THE RECORDS -
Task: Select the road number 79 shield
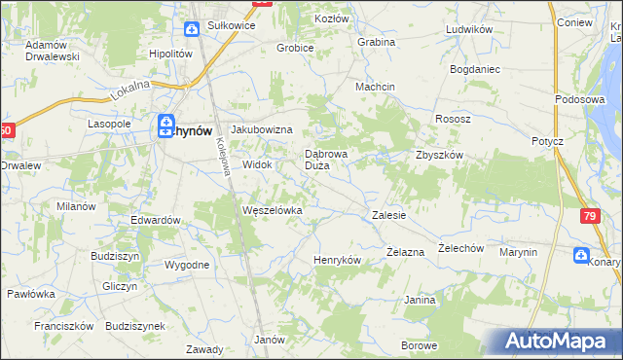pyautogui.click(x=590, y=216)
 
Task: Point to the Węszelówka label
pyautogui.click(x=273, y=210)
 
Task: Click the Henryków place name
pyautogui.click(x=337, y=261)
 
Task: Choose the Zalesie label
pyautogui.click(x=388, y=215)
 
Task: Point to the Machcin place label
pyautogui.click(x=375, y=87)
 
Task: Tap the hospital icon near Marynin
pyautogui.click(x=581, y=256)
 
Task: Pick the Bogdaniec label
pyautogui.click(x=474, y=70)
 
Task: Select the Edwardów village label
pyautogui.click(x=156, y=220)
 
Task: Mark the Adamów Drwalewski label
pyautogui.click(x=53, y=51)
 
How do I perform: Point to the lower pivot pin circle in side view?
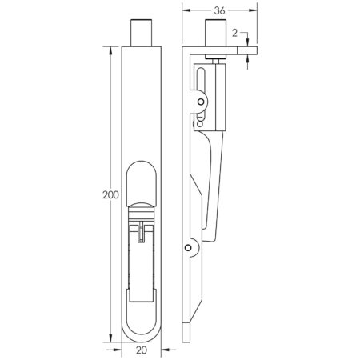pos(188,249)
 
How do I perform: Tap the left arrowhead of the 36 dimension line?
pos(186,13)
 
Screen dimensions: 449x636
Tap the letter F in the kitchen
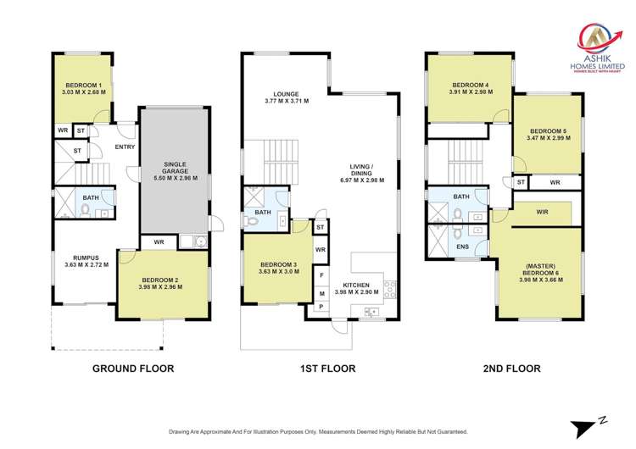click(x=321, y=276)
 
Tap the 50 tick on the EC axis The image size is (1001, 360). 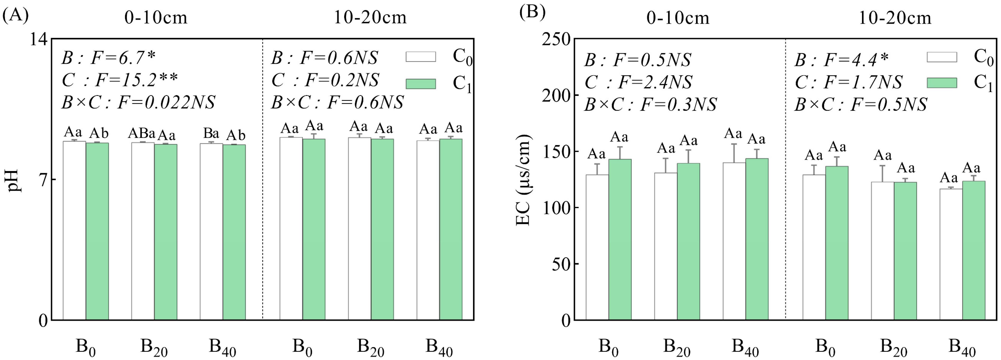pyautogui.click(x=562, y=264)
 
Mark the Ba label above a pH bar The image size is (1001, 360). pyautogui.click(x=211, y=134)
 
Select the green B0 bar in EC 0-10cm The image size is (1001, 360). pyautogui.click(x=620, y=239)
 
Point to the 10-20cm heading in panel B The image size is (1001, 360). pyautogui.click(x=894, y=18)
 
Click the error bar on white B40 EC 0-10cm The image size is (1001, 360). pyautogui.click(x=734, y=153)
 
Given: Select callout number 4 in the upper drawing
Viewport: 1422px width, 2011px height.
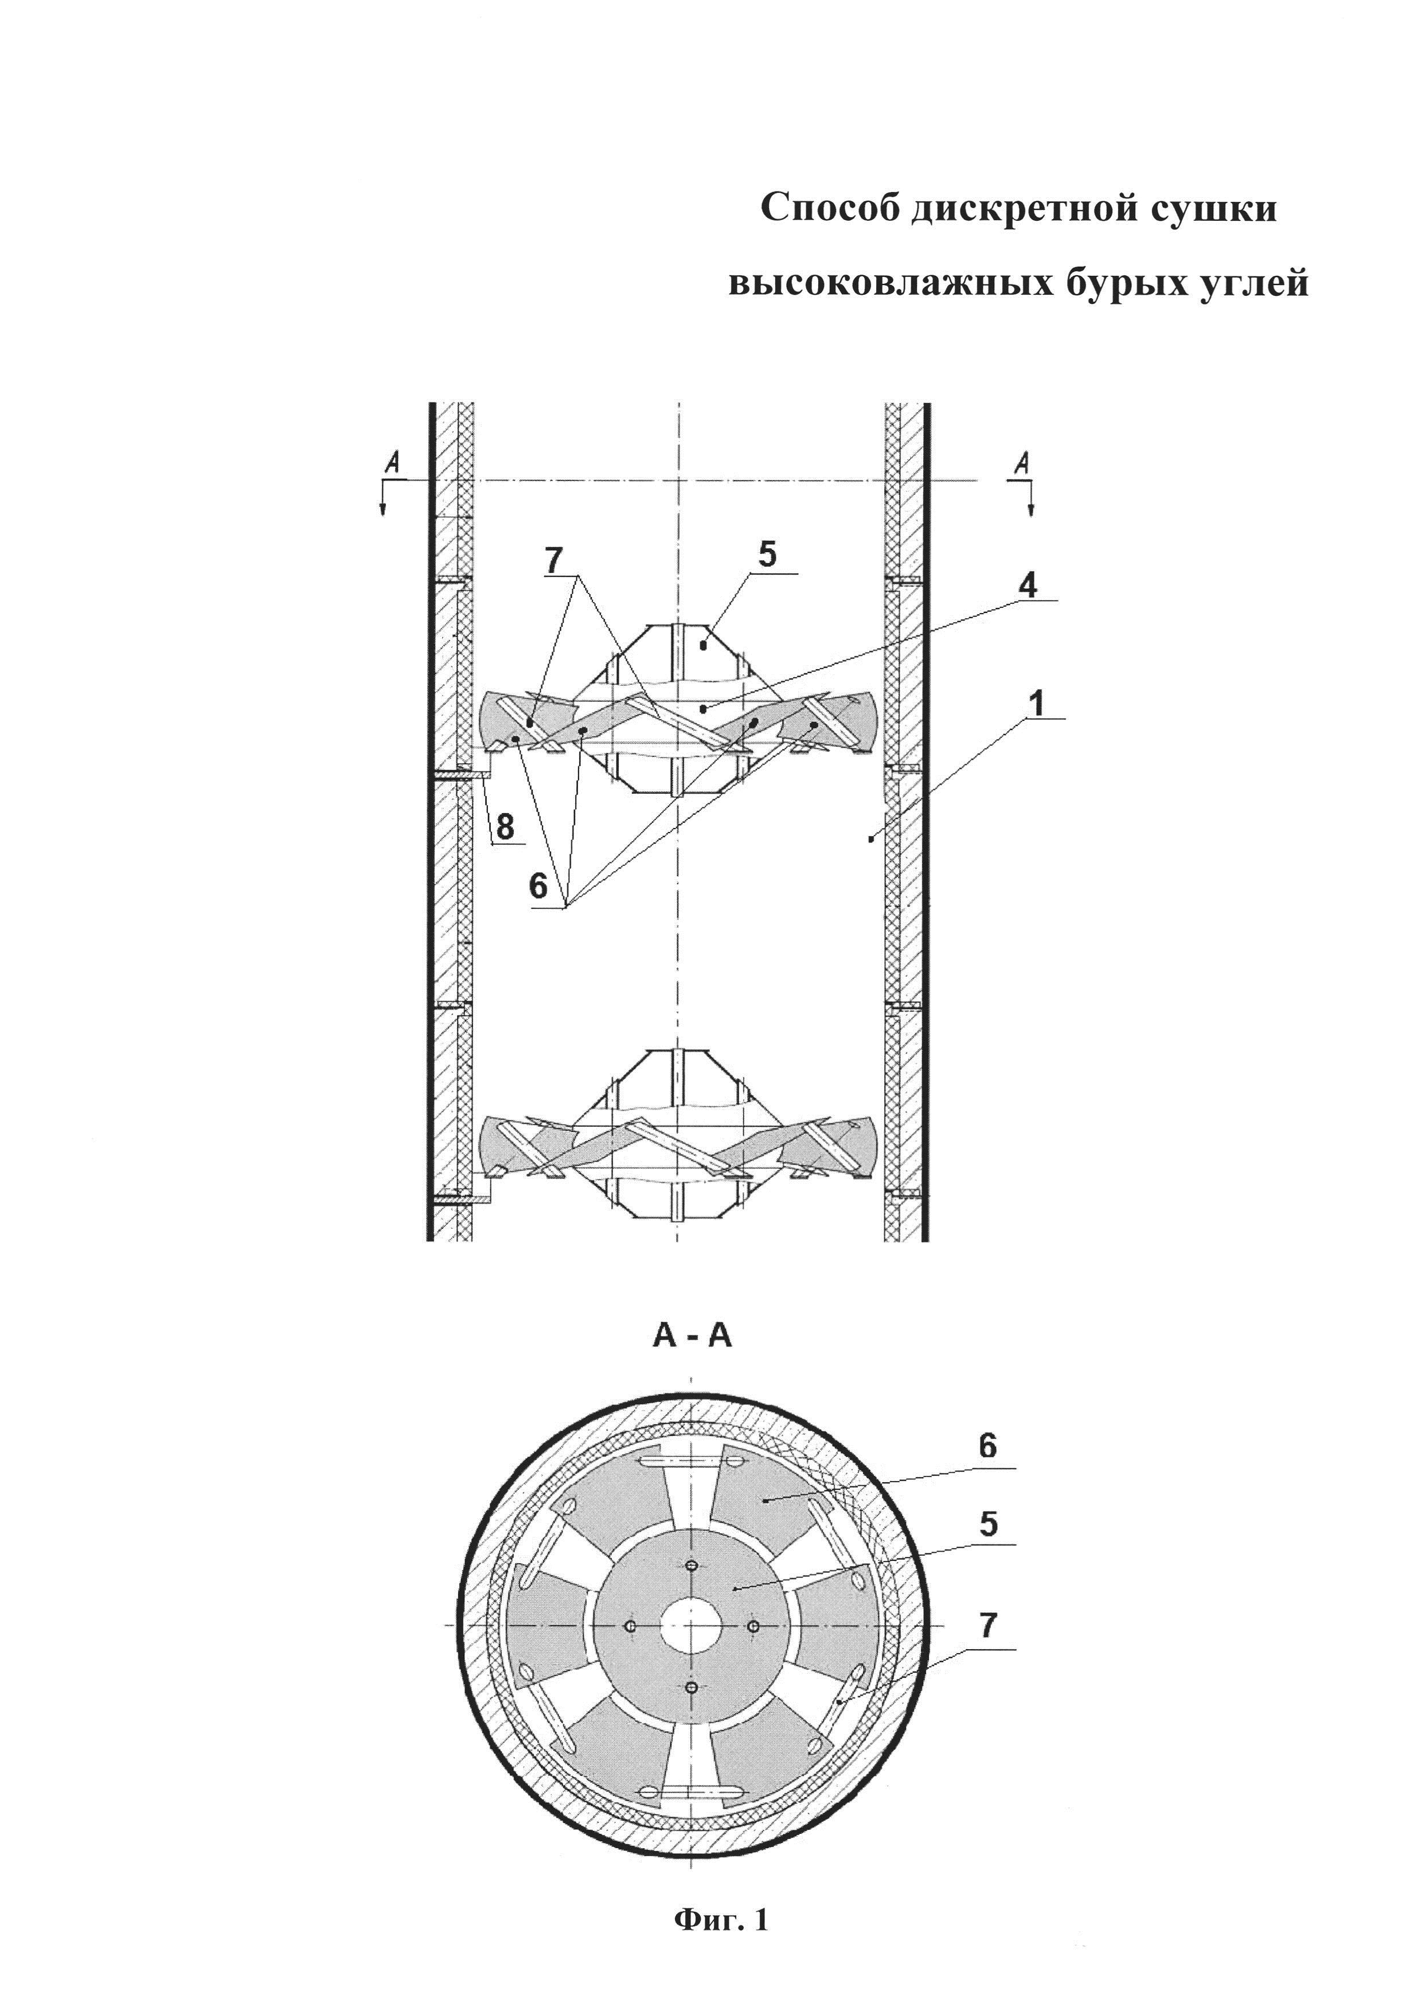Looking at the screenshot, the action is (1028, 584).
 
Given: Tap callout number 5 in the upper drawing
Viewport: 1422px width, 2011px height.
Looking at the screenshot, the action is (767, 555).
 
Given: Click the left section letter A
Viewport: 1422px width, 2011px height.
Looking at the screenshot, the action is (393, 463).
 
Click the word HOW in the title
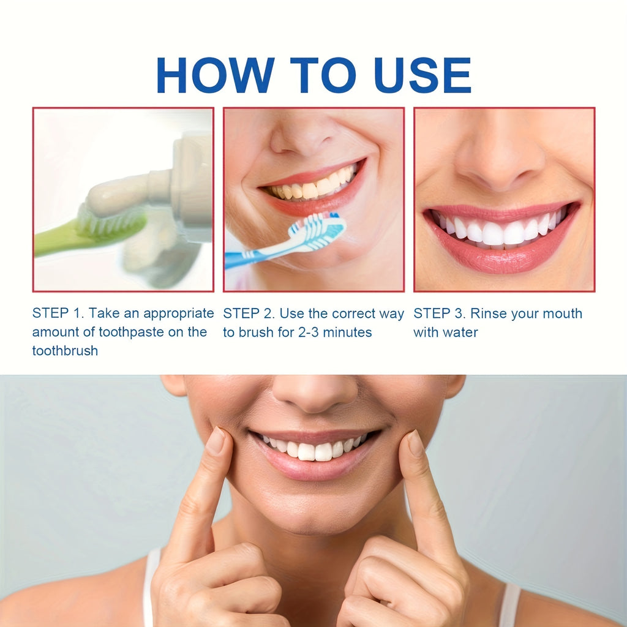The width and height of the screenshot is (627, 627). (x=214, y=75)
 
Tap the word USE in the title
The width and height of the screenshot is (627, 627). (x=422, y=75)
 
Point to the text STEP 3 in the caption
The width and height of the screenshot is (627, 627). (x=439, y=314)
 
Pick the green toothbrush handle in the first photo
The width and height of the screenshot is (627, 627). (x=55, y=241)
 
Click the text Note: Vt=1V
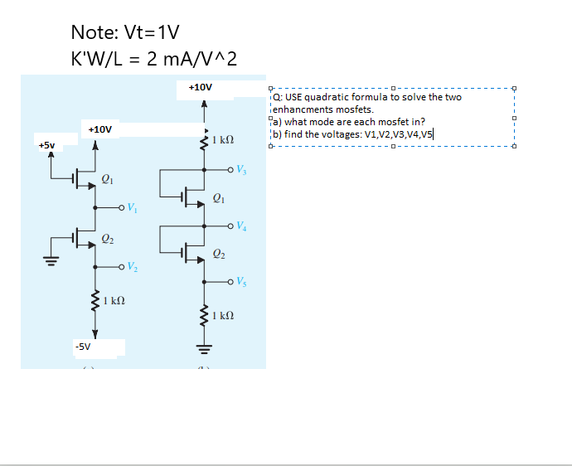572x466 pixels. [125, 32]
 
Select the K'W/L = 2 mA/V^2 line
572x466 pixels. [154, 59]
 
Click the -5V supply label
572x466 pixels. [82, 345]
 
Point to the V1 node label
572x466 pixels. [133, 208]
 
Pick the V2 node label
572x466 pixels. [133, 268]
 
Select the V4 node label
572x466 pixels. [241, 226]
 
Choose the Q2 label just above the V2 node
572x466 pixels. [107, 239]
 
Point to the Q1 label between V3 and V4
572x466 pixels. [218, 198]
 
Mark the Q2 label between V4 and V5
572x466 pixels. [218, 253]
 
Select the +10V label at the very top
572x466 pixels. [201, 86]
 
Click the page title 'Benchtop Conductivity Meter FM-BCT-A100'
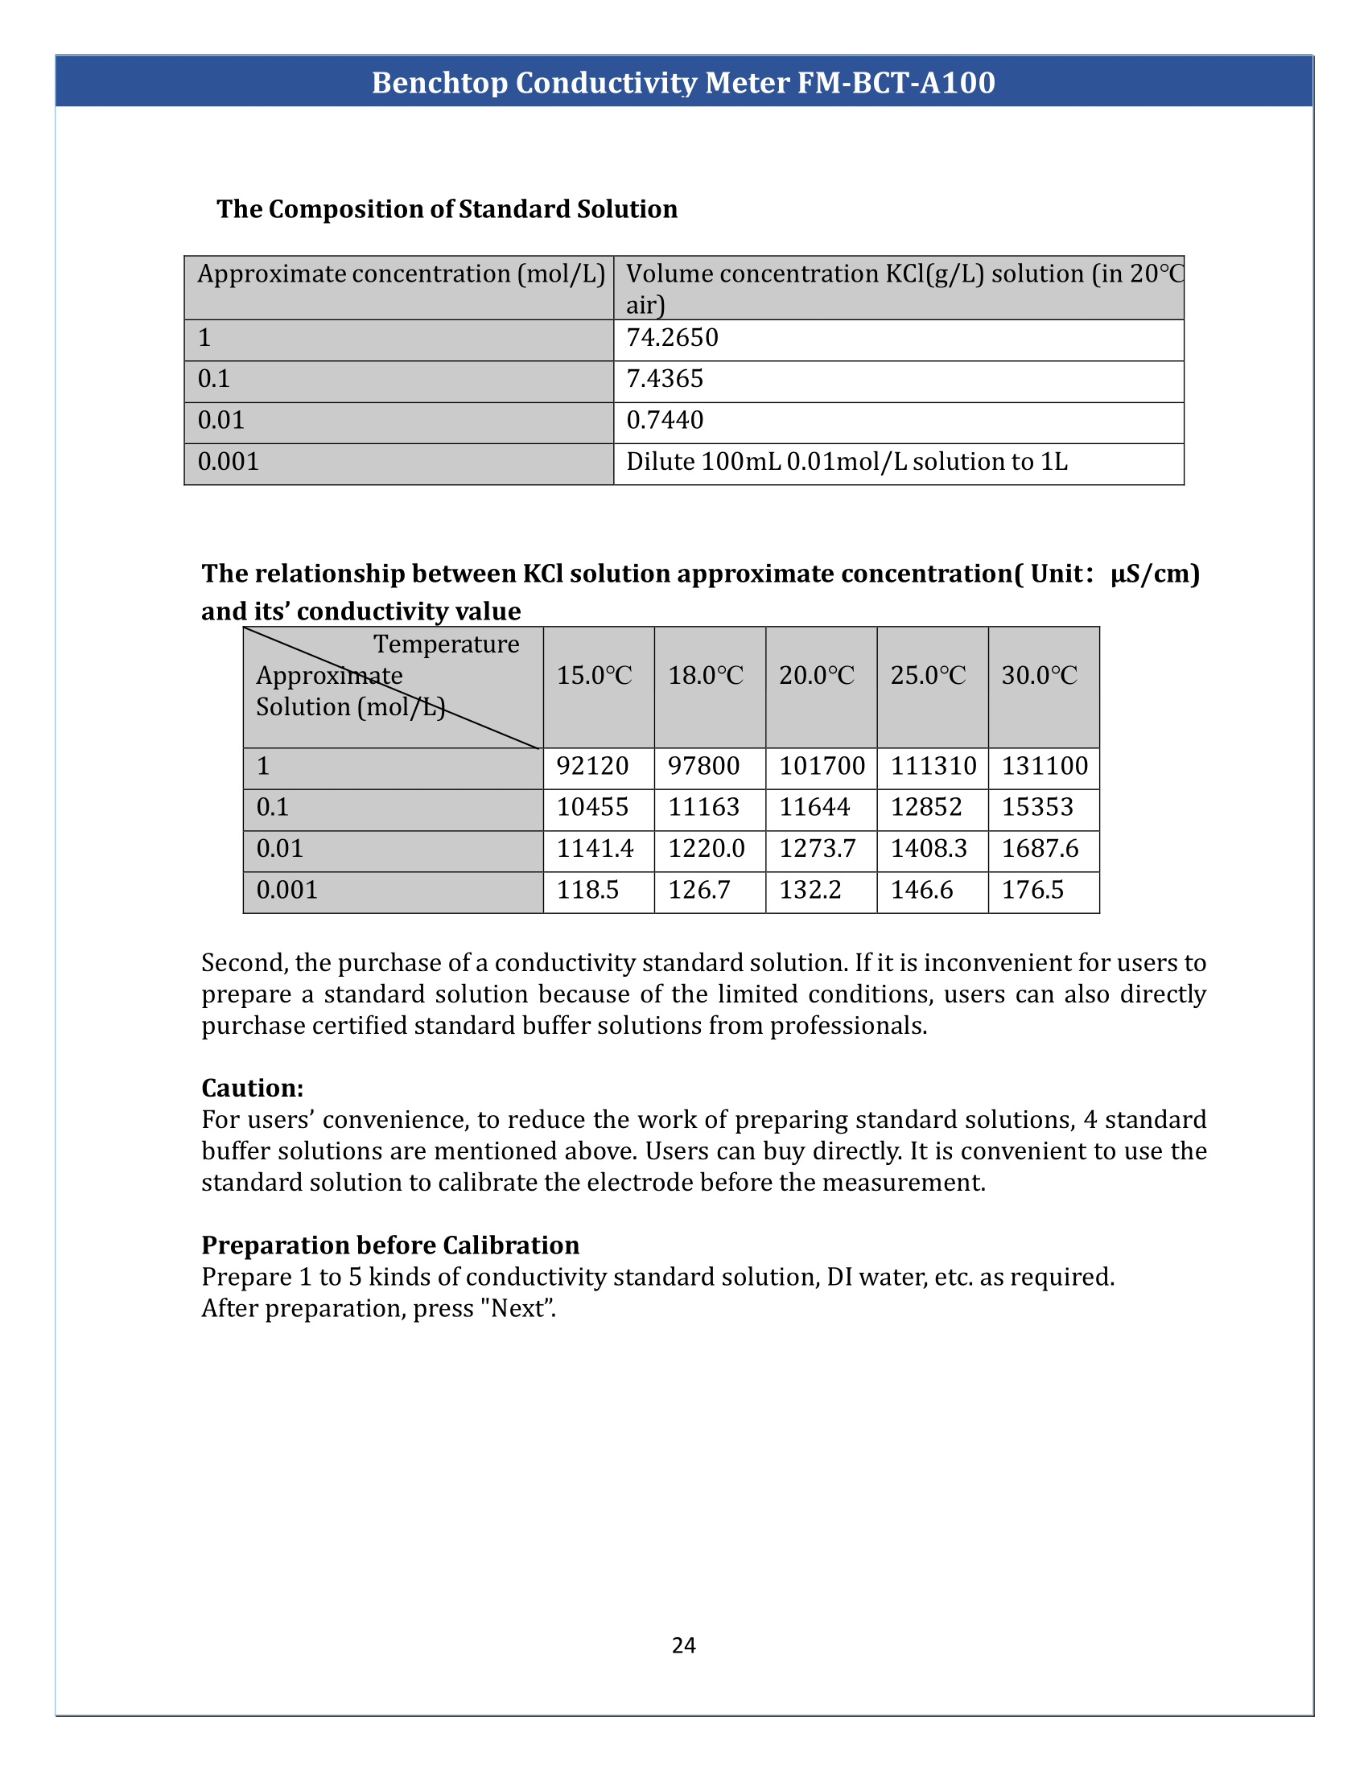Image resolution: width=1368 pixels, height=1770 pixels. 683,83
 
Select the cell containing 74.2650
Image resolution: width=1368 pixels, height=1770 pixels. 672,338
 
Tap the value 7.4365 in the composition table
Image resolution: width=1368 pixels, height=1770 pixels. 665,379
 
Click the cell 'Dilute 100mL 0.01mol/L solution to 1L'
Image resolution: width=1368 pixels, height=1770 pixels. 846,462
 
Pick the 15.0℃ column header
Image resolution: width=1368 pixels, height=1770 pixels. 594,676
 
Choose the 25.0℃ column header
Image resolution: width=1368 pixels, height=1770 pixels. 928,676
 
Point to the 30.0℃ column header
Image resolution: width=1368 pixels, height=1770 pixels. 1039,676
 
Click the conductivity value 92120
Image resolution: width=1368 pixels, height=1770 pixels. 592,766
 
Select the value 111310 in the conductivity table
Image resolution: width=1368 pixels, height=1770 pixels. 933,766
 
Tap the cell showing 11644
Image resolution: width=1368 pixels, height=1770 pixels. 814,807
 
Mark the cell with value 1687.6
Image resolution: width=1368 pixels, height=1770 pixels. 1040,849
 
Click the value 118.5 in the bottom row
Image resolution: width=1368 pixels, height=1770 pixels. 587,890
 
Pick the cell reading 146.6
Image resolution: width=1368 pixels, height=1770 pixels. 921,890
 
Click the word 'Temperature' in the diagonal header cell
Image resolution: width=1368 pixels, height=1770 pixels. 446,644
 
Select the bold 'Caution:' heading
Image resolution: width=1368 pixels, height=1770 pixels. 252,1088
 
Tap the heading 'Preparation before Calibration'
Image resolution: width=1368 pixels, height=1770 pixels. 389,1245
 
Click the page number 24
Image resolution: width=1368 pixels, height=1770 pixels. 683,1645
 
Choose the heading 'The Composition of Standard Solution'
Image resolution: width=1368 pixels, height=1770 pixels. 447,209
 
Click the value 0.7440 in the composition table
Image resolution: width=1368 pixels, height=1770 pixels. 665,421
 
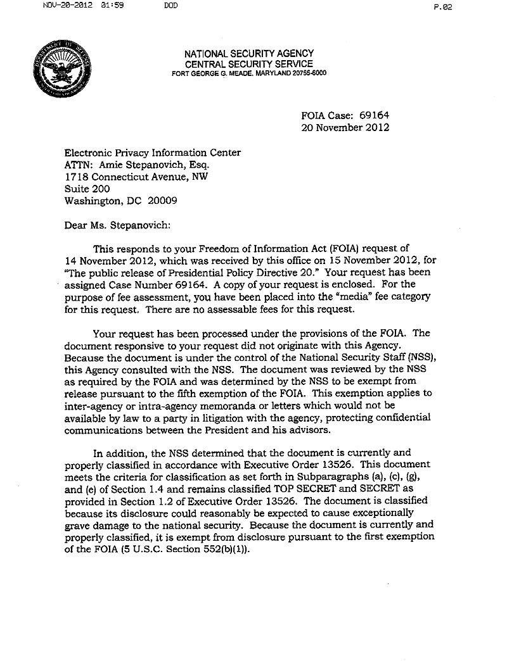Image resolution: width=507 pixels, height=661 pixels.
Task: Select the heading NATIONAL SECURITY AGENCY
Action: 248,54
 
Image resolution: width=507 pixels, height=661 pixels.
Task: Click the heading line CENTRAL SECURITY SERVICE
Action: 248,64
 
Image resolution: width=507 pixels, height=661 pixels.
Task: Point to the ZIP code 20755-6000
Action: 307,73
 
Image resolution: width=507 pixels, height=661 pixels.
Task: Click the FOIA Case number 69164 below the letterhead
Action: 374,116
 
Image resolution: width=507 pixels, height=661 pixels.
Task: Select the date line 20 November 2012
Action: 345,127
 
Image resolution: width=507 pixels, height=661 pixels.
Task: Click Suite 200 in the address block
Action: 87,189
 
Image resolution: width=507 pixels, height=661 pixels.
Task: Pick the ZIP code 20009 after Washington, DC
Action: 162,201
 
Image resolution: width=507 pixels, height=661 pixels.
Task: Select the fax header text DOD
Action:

REQUIREMENTS -
Edit the data from the line with "Tap the value 7.4365 in the composition table" up to and including the line with "Image resolution: width=1368 pixels, height=1770 pixels. 933,766", replacing "column header" with "column heading" and keeping everything else the same. Give only those lines.

TASK ANSWER -
Tap the value 7.4365 in the composition table
Image resolution: width=1368 pixels, height=1770 pixels. 665,379
 
Click the cell 'Dilute 100mL 0.01mol/L solution to 1L'
Image resolution: width=1368 pixels, height=1770 pixels. 846,462
 
Pick the 15.0℃ column heading
Image resolution: width=1368 pixels, height=1770 pixels. 594,676
 
Choose the 25.0℃ column heading
Image resolution: width=1368 pixels, height=1770 pixels. 928,676
 
Point to the 30.0℃ column heading
Image resolution: width=1368 pixels, height=1770 pixels. 1039,676
 
Click the conductivity value 92120
Image resolution: width=1368 pixels, height=1770 pixels. 592,766
 
Select the value 111310 in the conductivity table
Image resolution: width=1368 pixels, height=1770 pixels. 933,766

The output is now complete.